As you can see in Figure 3, the mighty Metasploit is crafting a payload and then uploading it as an image before using the image in WordPress's active website theme.

Figure 3: Running the code in the Exploit Database to exploit the RCE bug.

If the attack is successful, the attacker is welcomed by the server that is running WordPress with a shell. In this case, I have access as the www-data user. The www-data account is a non-root user and is typically used to run the Apache web server. I can now type commands to stabilize the shell and then begin Privilege Escalation techniques remotely, just as if I were logged into one of my own servers over SSH.

Another Route to Root

Now that you've seen Metasploit weaving its magic, I'll show you how to get a reverse shell to work using a more manual process. A common way that (usually authenticated) attacks of WordPress gain access to a shell is via the UI itself. Once you authenticate with WordPress, you are presented with a dashboard. The permissions are usually limited in some way. In this example, you will need a user who can edit website template content, as part of a (usually running) WordPress theme. I will use the admin user I have created for this example. Incidentally, I need to navigate to the login page using the following address:

https://target.local/wp-login.php

Following the big welcome banner, I click the Appearance link on the left-hand navigation menu. I am then presented with the dashboard displayed in Figure 4.

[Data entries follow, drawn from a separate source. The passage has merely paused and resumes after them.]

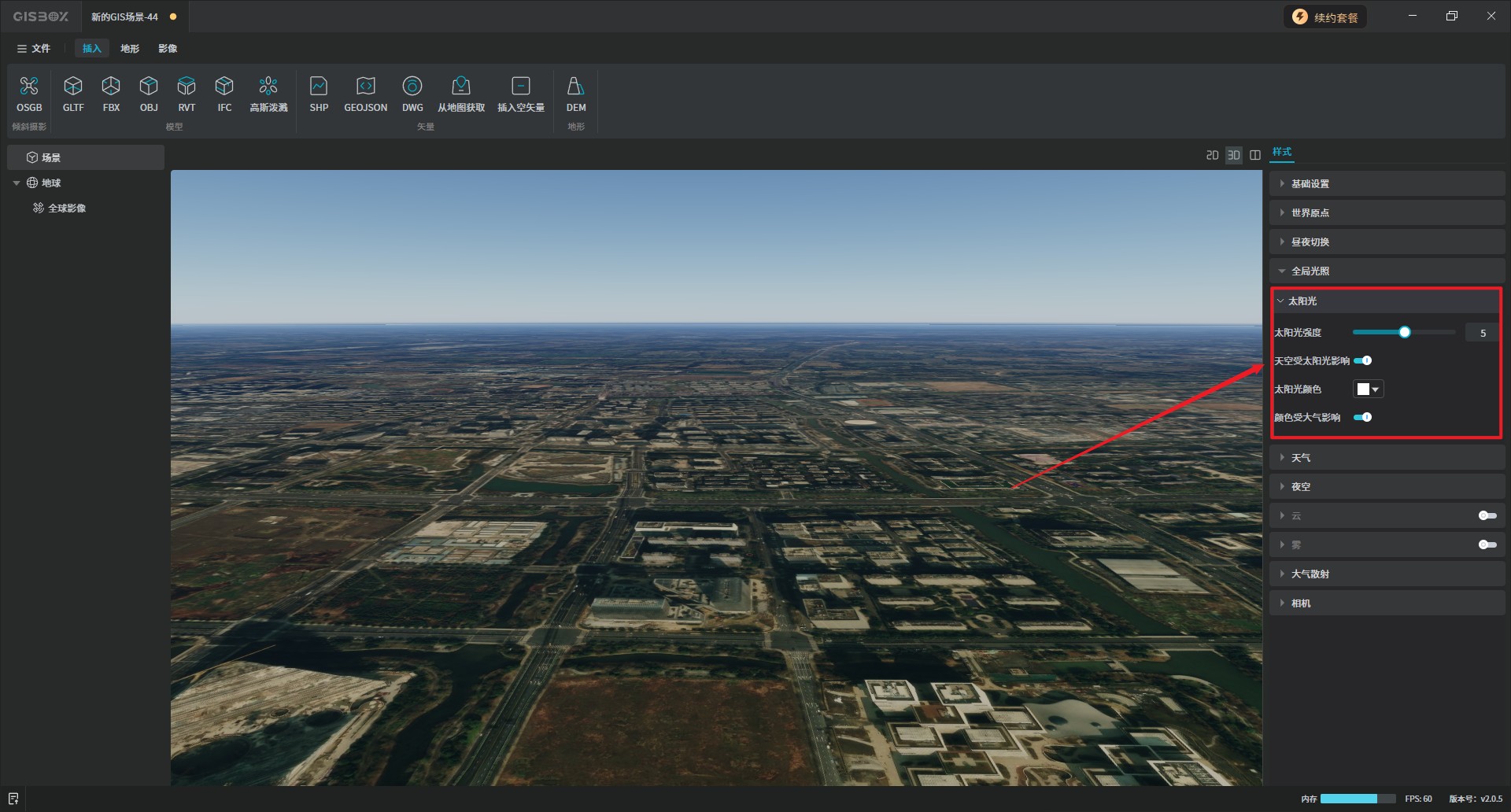Disable the 颜色受大气影响 switch

click(1363, 417)
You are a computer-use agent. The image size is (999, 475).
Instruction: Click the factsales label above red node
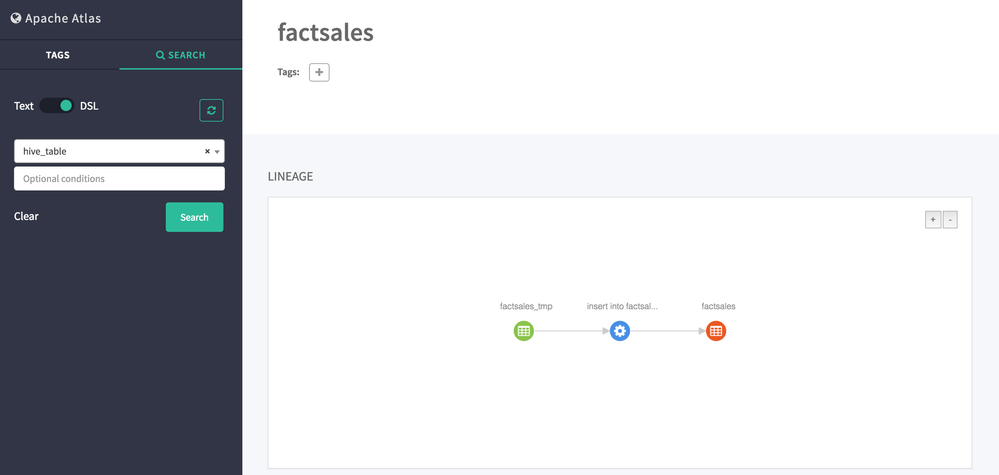coord(718,306)
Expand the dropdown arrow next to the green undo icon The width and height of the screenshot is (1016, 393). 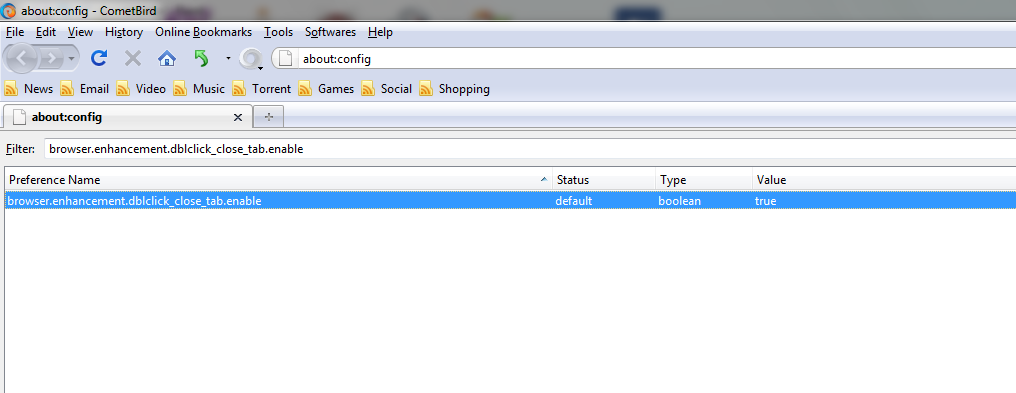228,59
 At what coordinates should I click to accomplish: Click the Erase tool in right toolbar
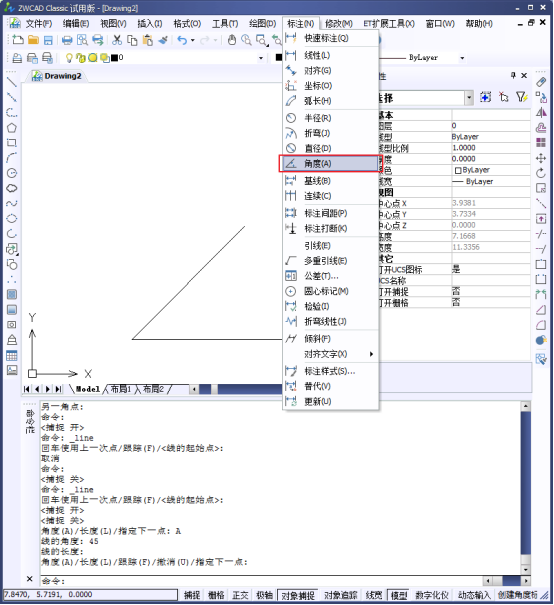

Figure 4: The WordPress Themes page.

In Figure 4, you can see the blue Customize button for the Twenty Twenty-Three theme. Now look at the Appearance | Themes | Editor link on the left-hand side. I use the following URL to reach the file I am after:

https://target.local/wp-admin/theme-editor.php?file=patterns%2Fhidden-404.php&theme=twentytwentythree

I'm aiming to adjust the hidden-404.php page, but you can update other pages and test with them too. In previous WordPress versions, the 404.php page is used commonly for this purpose.

A different-looking page opens up under Tools | Theme File Editor, showing lots of website code, as you can see in Figure 5. Now I need to scroll down the files listed on the right-hand side of the screen. When it comes to some filenames, you can see the names of the files, ending with the .php extension, under each of the more human-readable titles of each page. I'm looking for a file called hidden-404.php (or you can use the full link that I used previously and adjust target.local to your needs).

You might well ask, why are you looking for a 404 file? It's a reasonable question. What you might not fully appreciate is how servers configured to run the PHP language treat files ending with the .php extension. They essentially execute them, running them just like a script might run.

As an authenticated user with access to the WordPress UI, my aim is to alter the code in the 404 template file and then either visit a website page that doesn't exist (to trigger a Page Not Found 404 error) or, in this case, visit the URL directly and load that template page directly. WordPress will then phone home via a reverse shell.

The PHP code for a reverse shell comes from the PenTestMonkey website [8]. If you want the code directly (because you've practiced this before), go to the GitHub repository [9] and find the file php-reverse-shell.php. Click Raw on the right-hand side for a clean cut-and-paste method. This is one of the most popular reverse shell snippets, and it hasn't been edited in GitHub since 2015, so it must be good!